» Task description: Translate this sentence from the news article on the SEARHC treatment center closure into Spanish: "The Bill Brady Healing Center has existed in its current form since 1996."

» Document segment:
▼
The Southeast Alaska Regional Health Consortium, or SEARHC, is closing down its residential drug and alcohol treatment program. The closure was announced Tuesday and comes after massive reductions in federal funding, also known as sequestration.
The Bill Brady Healing Center has existed in its current form since 1996. About 50 patients graduate from the 40-day program every year.
“I know that April 30 is our last day,” said Dave Johnson, who has been a residential manager at the Healing Center for about four-and-a-half years.
When Johnson clocked out at 2 o’clock Monday afternoon, he was told to return at 4 for a mandatory meeting. That’s when SEARHC officials broke the news that the center would close in about a month’s time.
“When it was first told to us, I was bitter, and I was angry,” he said. “Last night I couldn’t sleep. And today, I woke up and I feel a lot better. There’s two ways to look at it. You can look at it as a total negative, but there’s another way to look at it as, another door is going to open.”
Johnson is one of about 22 people who work at the Healing Center. In a statement released Wednesday, SEARHC says some of the employees will be reassigned. Others will be furloughed — a temporary, unpaid leave, basically — and others will be let go completely.
The closure will save SEARHC about $1.5 million every year. The money will chip away at a funding cut of more than $3.5 million, imposed by sequestration — the name given to cuts that automatically kicked in on March 1, when Congress failed to agree on a federal budget.
SEARHC CEO Charles Clement says the organization has dealt with short-term funding problems before. But he calls sequestration “the new normal.”
▲
» Information supplied:
▼
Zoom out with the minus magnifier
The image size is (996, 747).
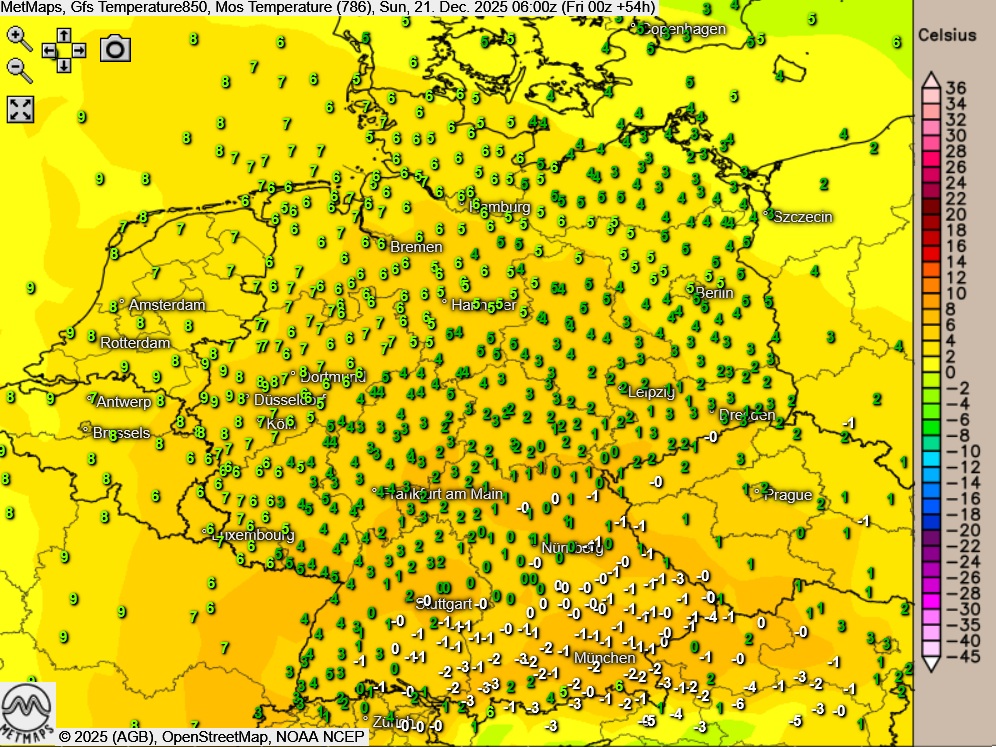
▲
▼
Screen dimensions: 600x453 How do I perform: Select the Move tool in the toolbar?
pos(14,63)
▲
» Result: El Bill Brady Healing Center existe en su forma actual desde 1996.